1. Esthétique, poésie et littérarure
L'esthétique n'est nullement et ne doit pas être une science a
priori, mais un essai de philosophie expérimentale de l'art, une démonstration
a posteriori. Seulement, au lieu d'isoler les arts et d'en poursuivre les principes
dans leur partie matérielle, œuvre à laquelle plusieurs générations
d'esprits ne suffiraient pas, je me suis efforcé de faire ressortir la
partie idéale qui, donnant pour ainsi dire à tous les arts la
même âme, le même esprit, la même portée, représente
et représente seule, le génie de l'humanité, le principe
civilisateur des nations (…)
En vérité, quel que soit le génie ou l'aptitude de l'artiste,
du penseur, de l'homme d'état, du poète, de l'inventeur, du général
même, ce génie ne se manifeste et ne devient œuvre, c'est-à-dire,
ne s'incarne dans le fait, dans la matière, dans l'histoire enfin, de
pur idéal qu'il était, que par la Raison réalisée.
L'idée première de l'homme peut être une inspiration purement
abstraite, inconsciente même, aussi longtemps que cette idée est
à l'état d'embryon dans l'esprit ; mais pour se manifester, soit
par le verbe, soit par la couleur, le son ou un acte héroïque, il
faut absolument la Raison réalisée. La langue humaine est déjà
une œuvre de la Raison. Tout ce qui est, qui se fait qui devient, est créé
en vertu de la Raison. L'imagination de l'homme n'est pour ainsi dire qu'un métal
en fusion. Pour devenir forme ou chose, il faut absolument la cristallisation,
le refroidissement de la Raison réalisée. On peut être par
l'idée en fusion. Pour devenir, il faut la Raison créatrice . (
L'Art est une religion et l'artiste est un prêtre, p.. 37-39
).
O gloire bien-aimée, idéal du jeune âge,
Arc-en-ciel de vingt ans, se changeant en nuage,
Et toi, science éclose au paradis divin,
Que depuis six mille ans nous évoquons en vain,
Et toi, fière vertu, qui détruisis Sodome,
Nous direz-vous un jour, quel est le but de l'homme ?

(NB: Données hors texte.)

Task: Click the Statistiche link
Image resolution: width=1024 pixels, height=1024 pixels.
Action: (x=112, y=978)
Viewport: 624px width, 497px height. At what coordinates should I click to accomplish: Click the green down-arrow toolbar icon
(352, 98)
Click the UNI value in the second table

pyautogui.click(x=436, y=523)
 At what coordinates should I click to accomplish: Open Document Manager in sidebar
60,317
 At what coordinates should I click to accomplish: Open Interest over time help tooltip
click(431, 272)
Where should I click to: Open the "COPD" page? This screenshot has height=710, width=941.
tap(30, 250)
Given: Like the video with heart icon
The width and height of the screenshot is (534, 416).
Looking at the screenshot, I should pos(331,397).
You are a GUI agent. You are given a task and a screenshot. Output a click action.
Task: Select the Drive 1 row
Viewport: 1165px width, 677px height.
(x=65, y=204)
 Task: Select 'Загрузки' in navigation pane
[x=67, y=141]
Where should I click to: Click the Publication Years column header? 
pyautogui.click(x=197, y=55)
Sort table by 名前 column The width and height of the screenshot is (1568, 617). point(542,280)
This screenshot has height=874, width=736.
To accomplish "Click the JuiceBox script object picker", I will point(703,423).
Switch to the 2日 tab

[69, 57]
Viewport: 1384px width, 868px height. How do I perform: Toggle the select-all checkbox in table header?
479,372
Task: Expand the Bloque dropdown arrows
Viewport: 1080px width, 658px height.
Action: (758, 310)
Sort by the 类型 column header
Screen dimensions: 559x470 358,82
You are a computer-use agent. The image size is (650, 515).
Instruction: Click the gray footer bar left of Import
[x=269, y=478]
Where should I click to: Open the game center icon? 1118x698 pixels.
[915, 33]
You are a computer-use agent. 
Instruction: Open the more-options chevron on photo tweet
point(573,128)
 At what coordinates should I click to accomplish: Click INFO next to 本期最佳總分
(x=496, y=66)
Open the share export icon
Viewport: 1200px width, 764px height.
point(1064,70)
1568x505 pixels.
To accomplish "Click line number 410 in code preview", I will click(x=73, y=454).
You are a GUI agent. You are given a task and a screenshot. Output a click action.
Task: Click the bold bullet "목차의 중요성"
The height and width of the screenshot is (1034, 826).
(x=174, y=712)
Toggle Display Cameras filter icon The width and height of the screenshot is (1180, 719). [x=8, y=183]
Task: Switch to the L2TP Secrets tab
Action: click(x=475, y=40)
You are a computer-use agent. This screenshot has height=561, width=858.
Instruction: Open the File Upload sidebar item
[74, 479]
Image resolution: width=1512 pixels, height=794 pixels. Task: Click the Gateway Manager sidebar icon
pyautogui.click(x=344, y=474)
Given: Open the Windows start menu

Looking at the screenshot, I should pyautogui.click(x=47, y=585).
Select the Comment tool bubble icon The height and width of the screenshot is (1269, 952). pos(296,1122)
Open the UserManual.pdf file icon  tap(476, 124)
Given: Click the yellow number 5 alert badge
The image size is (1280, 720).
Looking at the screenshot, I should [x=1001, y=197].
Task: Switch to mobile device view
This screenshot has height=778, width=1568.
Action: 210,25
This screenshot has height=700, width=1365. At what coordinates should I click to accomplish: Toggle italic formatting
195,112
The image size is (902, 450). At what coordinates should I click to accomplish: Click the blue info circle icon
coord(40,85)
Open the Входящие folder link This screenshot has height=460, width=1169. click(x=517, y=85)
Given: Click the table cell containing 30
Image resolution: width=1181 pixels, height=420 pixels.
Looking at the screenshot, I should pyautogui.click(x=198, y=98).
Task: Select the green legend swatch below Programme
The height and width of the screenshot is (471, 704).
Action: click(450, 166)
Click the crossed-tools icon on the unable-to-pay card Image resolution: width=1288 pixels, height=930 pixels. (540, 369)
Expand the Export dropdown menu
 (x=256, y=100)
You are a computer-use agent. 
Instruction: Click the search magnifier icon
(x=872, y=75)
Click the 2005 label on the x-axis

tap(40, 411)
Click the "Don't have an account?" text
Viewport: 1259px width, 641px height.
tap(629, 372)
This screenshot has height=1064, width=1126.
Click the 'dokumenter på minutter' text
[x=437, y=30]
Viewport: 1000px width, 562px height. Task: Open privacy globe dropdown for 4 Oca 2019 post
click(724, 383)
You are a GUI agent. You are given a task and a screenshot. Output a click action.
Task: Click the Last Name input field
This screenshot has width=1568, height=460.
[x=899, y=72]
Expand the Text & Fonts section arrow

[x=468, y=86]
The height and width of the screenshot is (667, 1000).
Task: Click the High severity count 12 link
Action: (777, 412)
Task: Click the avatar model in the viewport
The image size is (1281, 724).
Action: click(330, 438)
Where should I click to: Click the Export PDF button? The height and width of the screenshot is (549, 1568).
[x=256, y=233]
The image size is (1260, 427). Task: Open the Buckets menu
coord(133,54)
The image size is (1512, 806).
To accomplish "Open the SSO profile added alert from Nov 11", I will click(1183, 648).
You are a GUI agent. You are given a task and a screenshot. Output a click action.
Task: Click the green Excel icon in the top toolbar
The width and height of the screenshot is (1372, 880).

Est-il comme une brute, avec la chaîne au cou,
Esclave du destin et né sous un écrou ?
Est-il de ce limon, d'une nature étrange,
Un messager de Dieu qu'on appelle un ange
Est-il un être à part, fait de terre et de ciel,
Le fils d'un créateur et consubstantiel ?
Parlerez-vous ? Hélas ! votre langue est muette.
Vous n'avez rien à dire. Il n'est que le poète
Pour pénétrer au cœur de la création
Et pour dire au mortel : « Voici ta mission ! »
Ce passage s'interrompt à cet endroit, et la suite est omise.